Re: [PATCH v4] RISC-V: Show accurate per-hart isa in /proc/cpuinfo

From: Andrew Jones
Date: Sat Aug 26 2023 - 04:02:17 EST


On Fri, Aug 25, 2023 at 03:51:28PM -0700, Evan Green wrote:
> On Fri, Aug 25, 2023 at 1:16 AM Andrew Jones <ajones@xxxxxxxxxxxxxxxx> wrote:
> >
> > On Thu, Aug 24, 2023 at 03:06:53PM -0700, Evan Green wrote:
> > > On Thu, Aug 24, 2023 at 10:29 AM Conor Dooley <conor@xxxxxxxxxx> wrote:
> > ...
> > > > Do you want to have this new thing in cpuinfo tell the user "this hart
> > > > has xyz extensions that are supported by a kernel, but maybe not this
> > > > kernel" or to tell the user "this hart has xyz extensions that are
> > > > supported by this kernel"? Your text above says "understood by the
> > > > kernel", but I think that's a poor definition that needs to be improved
> > > > to spell out exactly what you mean. IOW does "understood" mean the
> > > > kernel will parse them into a structure, or does it mean "yes you can
> > > > use this extension on this particular hart".
> > >
> > > I'm imagining /proc/cpuinfo being closer to "the CPU has it and the
> > > kernel at least vaguely understands it, but may not have full support
> > > for it enabled". I'm assuming /proc/cpuinfo is mostly used by 1)
> > > humans wanting to know if they have hardware support for a feature,
> > > and 2) administrators collecting telemetry to manage fleets (ie do I
> > > have any hardware deployed that supports X).
> >
> > Is (2) a special case of (1)? (I want to make sure I understand all the
> > cases.)
>
> More or less, yes.
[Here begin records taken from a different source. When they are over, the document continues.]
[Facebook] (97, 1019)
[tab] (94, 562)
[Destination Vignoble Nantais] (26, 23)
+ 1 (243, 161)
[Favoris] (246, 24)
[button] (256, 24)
In bucket two are also folks wondering things like
> "are all these crash reports I'm getting specific to machines with X".
>
> >
> > > Programmers looking to
> > > see "is the kernel support for this feature ready right now" would
> > > ideally not be parsing /proc/cpuinfo text, as more direct mechanisms
> > > like specific hwprobe bits for "am I fully ready to go" would be
> > > easier to work with. Feel free to yell at me if this overall vision
> > > seems flawed.
> > >
> > > I tried to look to see if there was consensus among the other
> > > architectures. Aarch64 seems to go with "supported and fully enabled",
> > > as their cpu_has_feature() directly tests elf_hwcap, and elements in
> > > arm64_elf_hwcaps[] are Kconfig gated. X86 is complicated, but IIRC is
> > > more along the lines of "hardware has it". They have two macros,
> > > cpu_has() for "raw capability" and cpu_feature_enabled() for "kernel
> > > can do it too", and they use cpu_has() for /proc/cpuinfo flags.
> > >
> >
> > I'd lean more towards the way AArch64 goes, because, unless /proc/cpuinfo
> > is just a blind regurgitation of an isa string from DT / ACPI, then the
> > kernel must at least know something about it. Advertising a feature which
> > is known, but also known not to work, seems odd to me. So my vote is that
> > only features which are present and enabled in the kernel or present and
> > not necessary to be enabled in the kernel in order for userspace or
> > virtual machines to use be advertised in /proc/cpuinfo.
> >
> > We still have SMBIOS (dmidecode) to blindly dump what the hardware
> > supports for cases (1) and (2) above.
>
> Yeah, there's an argument to be made for that. My worry is it's a
> difficult line to hold. The bar you're really trying to describe (or
> at least what people might take away from it) is "if it's listed here
> then it's fully ready to be used in userspace". But then things get
> squishy when there are additional ways to control the use of the
> feature (prctls() in init to turn it on, usermode policy to turn it
> off, security doodads that disable it, etc). I'm assuming nobody wants
> a version of /proc/cpuinfo that changes depending on which process is
> asking. So then the line would have to be more carefully described as
> "well, the hardware can do it, and the kernel COULD do it under some
> circumstances, but YMMV", which ends up falling somewhat short of the
> original goal. In my mind keeping /proc/cpuinfo as close to "here's
> what the hardware can do" seems like a more defensible position.
> -Evan

I agree with that. I was actually even trying to say the same thing,
but only by bringing up virtual machines. Once we decide we'll expose
extensions to VMs, whether or not the host kernel enables them, then
none of the other host kernel configurations matter with respect to
advertising the feature, since the guest kernel may have a completely
different set of configurations.

So I think we should only be filtering out extensions that are disabled
because they're broken (have a detected erratum), have been "hidden"
(have a kernel command line allowing them to be treated as if not
present), or cannot be used at all due to missing accompanying hardware
descriptions (such as block size info for CBO extensions). In all cases,
I presume we'd wire checks up in riscv_isa_extension_check() and no
checks would be gated on Kconfigs or anything else. And, since
/proc/cpuinfo gets its list from the bitmap that's already filtered by
riscv_isa_extension_check(), then, long story short, we're good to go :-)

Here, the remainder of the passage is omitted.